Where does a preening, pansexual rock god get his powers? The Freddie Mercury biopic “Bohemian Rhapsody” traces his sonorous majesty to an unlikely place: his back teeth.
Mercury, nee Farrokh Bulsara, was born with four extra incisors, giving him a bigger mouth. Introducing himself to his future Queen bandmates Mercury, as played by Rami Malek, explains that the added chompers have benefits beyond a provocative, pronounced overbite. It endows him with enhanced vocal range.
Teeth-assisted or not, Mercury’s voice was so expansive that it prompted genuine scientific inquiry. But range is one thing sorely lacking in Bryan Singer’s “Bohemian Rhapsody,” a slavishly conventional rock biopic that at every turn opts for the stereotypical despite a subject who devoted himself to the unconventional. It’s a remarkably bland movie about a deliciously vibrant performer.
Yet while “Bohemian Rhapsody” is so hollowly, even comically formulaic that even Dewey Cox of “Walk Hard” might snicker, it’s filled, often fantastically, by Malek’s sinuous, fully inhabited performance as the Queen frontman. It’s as if he didn’t get the note about the half-hearted filmmaking going on around him, or if he did, he’s hell-bent on ignoring it.
Malek, the “Mr. Robot” actor, throws himself into every strutting second of screen time as Mercury. He lacks both Mercury’s voice (it was overdubbed for singing and performance scenes) and Mercury’s teeth (Malek was outfitted with fake ones). But Malek’s performance, especially on stage, is so full-bodied that he transcends both his own differences with Mercury and the tepid surrounding melodrama.

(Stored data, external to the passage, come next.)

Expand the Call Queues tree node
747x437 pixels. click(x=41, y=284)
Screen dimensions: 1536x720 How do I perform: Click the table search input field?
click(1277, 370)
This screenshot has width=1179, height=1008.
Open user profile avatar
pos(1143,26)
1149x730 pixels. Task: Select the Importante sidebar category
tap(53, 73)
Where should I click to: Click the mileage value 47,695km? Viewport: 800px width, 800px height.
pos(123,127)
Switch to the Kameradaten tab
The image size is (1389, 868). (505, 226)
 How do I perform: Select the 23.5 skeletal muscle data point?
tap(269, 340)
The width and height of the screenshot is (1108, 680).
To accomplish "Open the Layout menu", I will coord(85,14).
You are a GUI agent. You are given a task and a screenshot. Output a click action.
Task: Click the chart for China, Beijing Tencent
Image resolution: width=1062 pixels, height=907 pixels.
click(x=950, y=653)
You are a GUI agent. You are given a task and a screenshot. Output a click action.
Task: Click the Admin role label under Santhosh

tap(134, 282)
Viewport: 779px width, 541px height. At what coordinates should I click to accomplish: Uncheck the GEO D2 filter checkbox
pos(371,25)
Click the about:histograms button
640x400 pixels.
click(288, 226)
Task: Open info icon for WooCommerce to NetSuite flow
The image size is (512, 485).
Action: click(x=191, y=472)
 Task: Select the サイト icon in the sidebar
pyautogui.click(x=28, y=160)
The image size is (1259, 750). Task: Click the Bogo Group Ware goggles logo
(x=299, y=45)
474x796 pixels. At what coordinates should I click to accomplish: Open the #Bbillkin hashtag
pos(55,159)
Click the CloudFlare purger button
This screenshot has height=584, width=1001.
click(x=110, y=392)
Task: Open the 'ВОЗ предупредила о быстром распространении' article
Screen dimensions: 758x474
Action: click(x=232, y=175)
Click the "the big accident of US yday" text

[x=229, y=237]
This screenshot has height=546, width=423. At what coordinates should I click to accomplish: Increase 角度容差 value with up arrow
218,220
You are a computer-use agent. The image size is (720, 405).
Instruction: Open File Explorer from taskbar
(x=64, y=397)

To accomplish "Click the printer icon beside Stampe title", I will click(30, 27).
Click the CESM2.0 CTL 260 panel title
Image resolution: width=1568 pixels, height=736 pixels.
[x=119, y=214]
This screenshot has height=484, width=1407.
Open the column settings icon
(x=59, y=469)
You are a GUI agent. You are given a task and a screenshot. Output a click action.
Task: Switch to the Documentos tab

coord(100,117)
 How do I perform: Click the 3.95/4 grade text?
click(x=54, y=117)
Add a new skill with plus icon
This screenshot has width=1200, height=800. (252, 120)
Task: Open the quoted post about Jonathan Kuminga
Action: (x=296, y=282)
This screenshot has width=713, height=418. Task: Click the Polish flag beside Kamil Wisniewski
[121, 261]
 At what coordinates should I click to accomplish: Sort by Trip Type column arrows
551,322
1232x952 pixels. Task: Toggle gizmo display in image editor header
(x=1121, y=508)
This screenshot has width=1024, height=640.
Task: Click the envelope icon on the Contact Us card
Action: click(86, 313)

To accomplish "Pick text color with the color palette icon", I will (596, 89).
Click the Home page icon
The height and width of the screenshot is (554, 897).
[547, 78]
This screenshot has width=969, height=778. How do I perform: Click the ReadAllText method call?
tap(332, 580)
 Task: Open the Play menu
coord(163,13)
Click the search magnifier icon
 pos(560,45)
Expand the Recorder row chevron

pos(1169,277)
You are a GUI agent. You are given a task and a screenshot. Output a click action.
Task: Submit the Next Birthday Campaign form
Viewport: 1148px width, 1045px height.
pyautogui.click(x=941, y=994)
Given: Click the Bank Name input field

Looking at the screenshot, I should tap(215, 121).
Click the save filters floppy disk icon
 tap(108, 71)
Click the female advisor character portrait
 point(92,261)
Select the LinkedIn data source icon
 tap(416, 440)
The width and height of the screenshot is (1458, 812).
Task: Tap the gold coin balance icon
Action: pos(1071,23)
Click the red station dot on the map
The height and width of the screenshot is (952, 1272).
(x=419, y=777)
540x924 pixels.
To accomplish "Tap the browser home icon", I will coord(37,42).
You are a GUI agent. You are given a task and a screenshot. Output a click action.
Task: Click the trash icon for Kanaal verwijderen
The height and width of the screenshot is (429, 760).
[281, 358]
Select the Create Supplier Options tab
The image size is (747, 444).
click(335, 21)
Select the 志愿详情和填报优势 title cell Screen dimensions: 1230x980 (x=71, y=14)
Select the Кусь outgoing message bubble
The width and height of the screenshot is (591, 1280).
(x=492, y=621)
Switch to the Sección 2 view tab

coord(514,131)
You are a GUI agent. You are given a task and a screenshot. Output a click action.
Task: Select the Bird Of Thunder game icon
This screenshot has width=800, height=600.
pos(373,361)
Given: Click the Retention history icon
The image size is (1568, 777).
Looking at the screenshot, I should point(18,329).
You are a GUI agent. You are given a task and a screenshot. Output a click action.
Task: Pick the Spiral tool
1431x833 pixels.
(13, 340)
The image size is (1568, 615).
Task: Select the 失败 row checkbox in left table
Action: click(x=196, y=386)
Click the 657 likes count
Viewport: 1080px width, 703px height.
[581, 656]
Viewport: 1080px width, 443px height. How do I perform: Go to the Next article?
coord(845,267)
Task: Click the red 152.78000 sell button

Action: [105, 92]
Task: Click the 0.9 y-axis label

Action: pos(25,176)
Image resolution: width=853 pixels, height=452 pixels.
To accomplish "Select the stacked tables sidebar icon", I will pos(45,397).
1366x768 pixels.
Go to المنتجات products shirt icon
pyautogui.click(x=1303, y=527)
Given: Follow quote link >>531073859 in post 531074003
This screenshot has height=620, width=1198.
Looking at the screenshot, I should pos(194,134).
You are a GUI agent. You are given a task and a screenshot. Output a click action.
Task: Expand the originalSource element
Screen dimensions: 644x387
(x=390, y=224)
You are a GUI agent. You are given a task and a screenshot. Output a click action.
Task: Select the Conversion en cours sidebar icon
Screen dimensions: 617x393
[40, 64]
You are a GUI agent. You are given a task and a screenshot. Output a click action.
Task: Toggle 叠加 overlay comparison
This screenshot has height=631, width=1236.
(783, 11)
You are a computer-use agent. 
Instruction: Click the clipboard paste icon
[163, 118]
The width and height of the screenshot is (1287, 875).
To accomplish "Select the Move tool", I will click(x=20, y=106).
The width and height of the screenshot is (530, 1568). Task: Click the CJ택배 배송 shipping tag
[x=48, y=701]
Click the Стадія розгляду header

That “Bohemian Rhapsody” is a bit of a mess isn’t altogether a surprise. Singer was fired toward the end of shooting for not showing up on set (Singer said it was to visit an ill parent) and was replaced by Dexter Fletcher. Singer remains the credited director; Fletcher is listed as a producer.
The script, too, underwent several passes before one by Anthony McCarten (“Darkest Hour, “The Theory of Everything”) ultimately prevailed. The film opens moments before Queen’s Live Aid performance at Wembley Stadium in 1985, and — as if by rock biopic decree — shifts back in time to young Freddie, in his mid-20s and living with his parents in the London suburbs.
Mercury was born to a Parsi family from Zanzibar (he attended boarding school in India), but we get only the slightest of hints of his family heritage or what made Mercury run from it. By the time we meet him, he hasn’t yet adopted his Roman god moniker (more than a stage name, he made “Mercury” legal), but he might as well have. Young Freddie is already a larger-than-life figure clearly destined to a life of skin-tight jumpsuits and glam-rock anthems. In a flash he goes from slinging luggage on the Heathrow tarmac to convincing guitarist Brian May (Gwilym Lee) and drummer Roger Taylor (Ben Hardy) that he’s their new lead singer.
Everything in “Bohemian Rhapsody” happens less with the thrust of life than the rapid-fire recounting of a biographical history, sometimes rigorously in step with Wikipedia, sometimes taking shortcuts to avoid anything that strays outside a neatly contrived narrative. In the span of minutes, Queen is a sensation with a record contract (Mike Meyers joins for a tongue-in-cheek cameo as EMI executive Ray Foster) and aspirations for much more: a world tour, a far-out concept album and beyond. Our sense is that Mercury has swiftly — and with curiously little trouble — realized his true self, in all his peacocking glory.
The conflict, hinted at in passing glances in between recording sessions, is that Mercury, who died of AIDS-related pneumonia in 1991 at 45, isn’t quite so free off stage as he is on, despite all his radical flamboyance. Much time is spent with his longtime partner Mary Austin (Lucy Boyton) and, later, with a diabolical personal manager-boyfriend, Paul Prenter (Allen Leech), who gets most of the blame for anything bad Mercury ever did.
But the film mostly sticks to the familiar trajectory of rock stardom: studio magic, backstage excess, band infighting, misguided solo efforts, drug problems and — that most heinous of menaces in the music biopic — the temptation of disco.
The only time “Bohemian Rhapsody” works is when it finally retreats from not just the standard biopic narrative but from storytelling altogether. It concludes with a nearly song-by-song recreation of the band’s reunion show at Live Aid which, despite the movie’s fudged timeline, took place two years before Mercury’s AIDS diagnosis. Still, the power comes mainly from the tunes and from Mercury/Malek’s magnificent stage presence. “Bohemian Rhapsody” might be easy come, easy go, but Malek makes for a show-stopping silhouetto of a man.
“Bohemian Rhapsody,” a 20th Century Fox release, is rated PG-13 by the Motion Picture Association of America for thematic elements, suggestive material, drug content and language. Running time: 134 minutes. Two stars out of four.